Martin Palopoli

Posted on Apr 21

Language Detection Without External APIs for a Multilingual RAG System

#ai #python #rag #nlp

I implemented complete linguistic intelligence for a multi-tenant RAG engine: heuristic language detection (ES/EN/PT) with zero latency, configurable priority chain, injection into LLM prompts, content rules (BLOCK/REDIRECT/FILTER) for moderation, and browser_lang from the widget. All without external APIs, in ~90 lines of code.

The Multilingual Problem in RAG

Most RAG tutorials assume a single language. In production you'll run into:

Queries in English against documents in Spanish (or vice versa)
Widgets embedded on Brazilian sites receiving Portuguese
The LLM responds in the context's language instead of the user's language

Common "solutions" are detection APIs (Google, AWS Comprehend) that add latency and cost, libraries like langdetect/fasttext that are heavy dependencies for 3 languages, or simply ignoring the problem.

I needed something with zero latency, no dependencies, and configurable per Knowledge Base.

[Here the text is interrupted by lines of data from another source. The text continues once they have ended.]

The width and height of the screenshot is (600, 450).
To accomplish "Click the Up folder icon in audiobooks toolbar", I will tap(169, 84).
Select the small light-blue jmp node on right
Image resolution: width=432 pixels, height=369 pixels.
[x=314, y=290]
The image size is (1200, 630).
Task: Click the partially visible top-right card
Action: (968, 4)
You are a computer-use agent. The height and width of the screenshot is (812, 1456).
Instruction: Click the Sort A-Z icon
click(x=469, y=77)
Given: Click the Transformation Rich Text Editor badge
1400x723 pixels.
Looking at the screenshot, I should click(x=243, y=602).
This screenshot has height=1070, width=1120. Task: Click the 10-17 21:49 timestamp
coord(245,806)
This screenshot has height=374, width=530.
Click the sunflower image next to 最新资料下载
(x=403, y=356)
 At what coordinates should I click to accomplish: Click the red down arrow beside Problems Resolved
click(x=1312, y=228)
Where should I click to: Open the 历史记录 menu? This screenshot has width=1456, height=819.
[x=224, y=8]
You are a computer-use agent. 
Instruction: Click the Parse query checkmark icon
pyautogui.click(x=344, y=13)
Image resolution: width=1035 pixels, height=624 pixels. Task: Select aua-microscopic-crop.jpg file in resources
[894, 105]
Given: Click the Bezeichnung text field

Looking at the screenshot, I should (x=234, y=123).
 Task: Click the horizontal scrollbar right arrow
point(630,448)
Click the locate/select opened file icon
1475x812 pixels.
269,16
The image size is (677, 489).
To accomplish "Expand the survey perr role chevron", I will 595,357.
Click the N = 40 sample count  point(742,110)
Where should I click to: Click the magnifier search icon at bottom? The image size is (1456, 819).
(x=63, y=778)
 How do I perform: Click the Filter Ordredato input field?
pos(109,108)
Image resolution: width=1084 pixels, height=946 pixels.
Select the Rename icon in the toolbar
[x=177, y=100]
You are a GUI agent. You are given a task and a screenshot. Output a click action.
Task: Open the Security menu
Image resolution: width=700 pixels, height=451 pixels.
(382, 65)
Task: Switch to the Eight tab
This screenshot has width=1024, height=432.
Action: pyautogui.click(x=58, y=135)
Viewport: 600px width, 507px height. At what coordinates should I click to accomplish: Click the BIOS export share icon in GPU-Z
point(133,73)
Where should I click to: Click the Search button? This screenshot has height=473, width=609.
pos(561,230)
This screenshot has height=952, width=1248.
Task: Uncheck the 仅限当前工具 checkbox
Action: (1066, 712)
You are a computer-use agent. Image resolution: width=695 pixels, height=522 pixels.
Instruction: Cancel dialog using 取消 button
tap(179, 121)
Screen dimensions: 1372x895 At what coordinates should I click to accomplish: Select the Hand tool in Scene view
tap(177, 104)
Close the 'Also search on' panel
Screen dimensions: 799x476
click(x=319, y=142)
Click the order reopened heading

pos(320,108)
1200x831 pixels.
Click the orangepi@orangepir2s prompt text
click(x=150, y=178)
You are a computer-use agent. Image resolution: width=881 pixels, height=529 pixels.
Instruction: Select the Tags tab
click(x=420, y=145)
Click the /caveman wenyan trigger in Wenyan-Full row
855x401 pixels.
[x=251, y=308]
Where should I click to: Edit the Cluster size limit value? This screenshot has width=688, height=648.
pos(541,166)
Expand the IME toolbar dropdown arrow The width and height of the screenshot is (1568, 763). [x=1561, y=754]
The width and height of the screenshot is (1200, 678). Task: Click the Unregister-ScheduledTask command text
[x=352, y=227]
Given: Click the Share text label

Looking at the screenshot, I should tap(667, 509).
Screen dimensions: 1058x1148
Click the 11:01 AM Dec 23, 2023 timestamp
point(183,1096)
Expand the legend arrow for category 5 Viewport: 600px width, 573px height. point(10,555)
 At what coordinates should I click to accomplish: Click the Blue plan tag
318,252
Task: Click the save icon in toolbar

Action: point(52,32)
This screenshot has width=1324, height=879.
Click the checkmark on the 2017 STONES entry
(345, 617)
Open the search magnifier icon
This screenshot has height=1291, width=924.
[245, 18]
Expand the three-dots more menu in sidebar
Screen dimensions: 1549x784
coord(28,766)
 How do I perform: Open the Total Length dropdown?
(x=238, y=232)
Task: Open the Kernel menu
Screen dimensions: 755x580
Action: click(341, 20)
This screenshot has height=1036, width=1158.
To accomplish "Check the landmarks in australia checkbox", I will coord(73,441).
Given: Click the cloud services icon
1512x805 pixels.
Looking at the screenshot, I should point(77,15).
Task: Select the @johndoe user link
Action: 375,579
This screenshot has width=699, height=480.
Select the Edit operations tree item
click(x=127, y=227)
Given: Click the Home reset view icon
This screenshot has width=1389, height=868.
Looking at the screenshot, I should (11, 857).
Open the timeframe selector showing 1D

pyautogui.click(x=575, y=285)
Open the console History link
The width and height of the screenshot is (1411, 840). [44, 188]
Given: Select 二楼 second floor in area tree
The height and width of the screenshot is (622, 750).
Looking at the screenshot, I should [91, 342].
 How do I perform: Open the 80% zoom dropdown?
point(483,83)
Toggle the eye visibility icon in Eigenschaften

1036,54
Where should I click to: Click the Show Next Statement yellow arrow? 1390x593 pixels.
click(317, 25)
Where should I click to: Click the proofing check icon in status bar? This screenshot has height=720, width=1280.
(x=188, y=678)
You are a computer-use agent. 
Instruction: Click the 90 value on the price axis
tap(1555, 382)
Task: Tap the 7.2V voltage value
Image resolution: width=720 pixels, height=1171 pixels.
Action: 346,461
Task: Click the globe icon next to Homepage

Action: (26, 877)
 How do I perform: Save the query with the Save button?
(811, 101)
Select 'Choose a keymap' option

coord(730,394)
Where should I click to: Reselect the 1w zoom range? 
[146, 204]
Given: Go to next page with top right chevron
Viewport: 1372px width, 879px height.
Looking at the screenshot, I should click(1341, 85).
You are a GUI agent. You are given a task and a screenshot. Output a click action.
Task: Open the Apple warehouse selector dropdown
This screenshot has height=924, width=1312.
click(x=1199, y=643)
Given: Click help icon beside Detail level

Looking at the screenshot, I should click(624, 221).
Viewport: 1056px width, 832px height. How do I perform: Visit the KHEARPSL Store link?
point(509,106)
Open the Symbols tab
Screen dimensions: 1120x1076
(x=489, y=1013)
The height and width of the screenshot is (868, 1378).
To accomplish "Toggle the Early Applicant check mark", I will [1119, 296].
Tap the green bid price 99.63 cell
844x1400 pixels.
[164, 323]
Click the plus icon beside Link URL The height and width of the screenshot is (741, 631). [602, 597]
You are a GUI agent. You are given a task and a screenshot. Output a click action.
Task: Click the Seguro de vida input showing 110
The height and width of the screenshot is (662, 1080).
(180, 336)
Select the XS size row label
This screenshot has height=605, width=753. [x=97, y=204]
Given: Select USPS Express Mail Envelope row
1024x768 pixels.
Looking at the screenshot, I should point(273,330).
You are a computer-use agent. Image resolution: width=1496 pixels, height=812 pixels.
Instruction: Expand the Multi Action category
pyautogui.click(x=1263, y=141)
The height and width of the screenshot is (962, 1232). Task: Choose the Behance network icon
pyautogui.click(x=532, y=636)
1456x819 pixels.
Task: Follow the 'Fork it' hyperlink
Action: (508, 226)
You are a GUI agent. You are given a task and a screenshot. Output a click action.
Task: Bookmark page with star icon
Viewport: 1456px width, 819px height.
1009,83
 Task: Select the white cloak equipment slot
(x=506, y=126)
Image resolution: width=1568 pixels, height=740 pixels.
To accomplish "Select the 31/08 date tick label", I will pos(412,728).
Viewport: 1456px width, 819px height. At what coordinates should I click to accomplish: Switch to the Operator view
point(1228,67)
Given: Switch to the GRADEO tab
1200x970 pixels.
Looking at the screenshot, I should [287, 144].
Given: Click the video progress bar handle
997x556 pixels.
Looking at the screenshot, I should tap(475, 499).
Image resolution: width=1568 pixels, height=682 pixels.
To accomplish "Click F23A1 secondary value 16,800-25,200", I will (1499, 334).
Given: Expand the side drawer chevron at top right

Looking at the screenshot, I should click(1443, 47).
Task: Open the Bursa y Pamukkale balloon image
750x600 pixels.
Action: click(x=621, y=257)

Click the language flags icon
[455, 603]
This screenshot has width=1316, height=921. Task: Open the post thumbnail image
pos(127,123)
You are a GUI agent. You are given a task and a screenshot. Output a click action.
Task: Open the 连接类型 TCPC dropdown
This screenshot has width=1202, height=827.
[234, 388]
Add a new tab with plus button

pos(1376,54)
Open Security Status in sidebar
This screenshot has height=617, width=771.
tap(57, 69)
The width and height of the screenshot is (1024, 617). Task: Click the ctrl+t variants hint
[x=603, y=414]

The Solution: Heuristic Detection + Priority Chain

General Approach

Instead of using a full statistical model, I attack the problem in layers:

User query
       │
       ▼
┌──────────────────────┐
│  1. Fixed override?   │──→ If admin forced "en": always use "en"
└──────┬───────────────┘
       │ No override
       ▼
┌──────────────────────┐
│  2. Heuristic         │──→ Count ES/EN/PT keywords
└──────┬───────────────┘
       │ Score < threshold
       ▼
┌──────────────────────┐
│  3. Browser lang?     │──→ Browser language (widget)
└──────┬───────────────┘
       │ Not available
       ▼
    Default: "es"

The Word Lists

The heart of detection is three sets of common words per language:

import re

_PUNCT_RE = re.compile(r"[^\w\s]", re.UNICODE)

_EN_WORDS = {
    "how", "what", "where", "when", "why", "who", "which", "can", "could",
    "would", "should", "does", "do", "is", "are", "the", "this", "that",
    "help", "please", "tell", "explain", "show", "need", "want", "have",
    "about", "from", "with", "your", "they", "there", "their", "been",
    "just", "also", "very", "some", "any", "other", "than", "into",
}

_PT_WORDS = {
    "como", "onde", "quando", "porque", "quem", "qual", "pode", "poderia",
    "esta", "são", "isso", "isto", "ajuda", "ajudar", "mostre", "explique",
    "você", "vocês", "obrigado", "obrigada", "preciso", "quero", "tenho",
    "sobre", "para", "com", "seu", "sua", "eles", "também", "muito",
    "algum", "outro", "mais", "ainda", "aqui", "depois", "antes", "entre",
    "posso", "gostaria", "fazer", "dizer", "favor", "bom", "boa", "dia",
    "noite", "olá", "sim", "não", "bem", "tudo",
}

_ES_WORDS = {
    "qué", "cómo", "dónde", "cuándo", "cuál", "quién", "puedo", "podría",
    "necesito", "quiero", "tengo", "también", "aquí", "después", "ahora",
    "entonces", "pero", "sino", "aunque", "desde", "hasta", "hacia",
    "según", "ayuda", "explicar", "mostrar", "buscar", "hola", "gracias",
    "información", "pregunta", "respuesta", "por", "favor",
}

Key decisions in the lists: English focuses on function words (the, is, are) that almost never appear in Spanish/Portuguese. Portuguese includes key differentiators vs ES: você, não, obrigado, tudo. Spanish uses accents when possible (qué, cómo, dónde) — a user who types with accents is almost certainly writing in Spanish.

The Detection Function

def detect_language(query: str) -> str:
    """Detect query language. Returns 'es', 'en', or 'pt'. Default 'es'."""
    q = _PUNCT_RE.sub("", query.lower().strip())
    words = set(q.split())

    scores = {
        "en": len(words & _EN_WORDS),
        "pt": len(words & _PT_WORDS),
        "es": len(words & _ES_WORDS),
    }
    best = max(scores, key=scores.get)

    if scores[best] >= 2:
        return best
    return "es"

Why threshold of 2? With a single matching word, false positive risk is high. "como" exists in both Spanish and Portuguese. "para" too. But if we find 2+ words from one language, the probability of being correct jumps dramatically.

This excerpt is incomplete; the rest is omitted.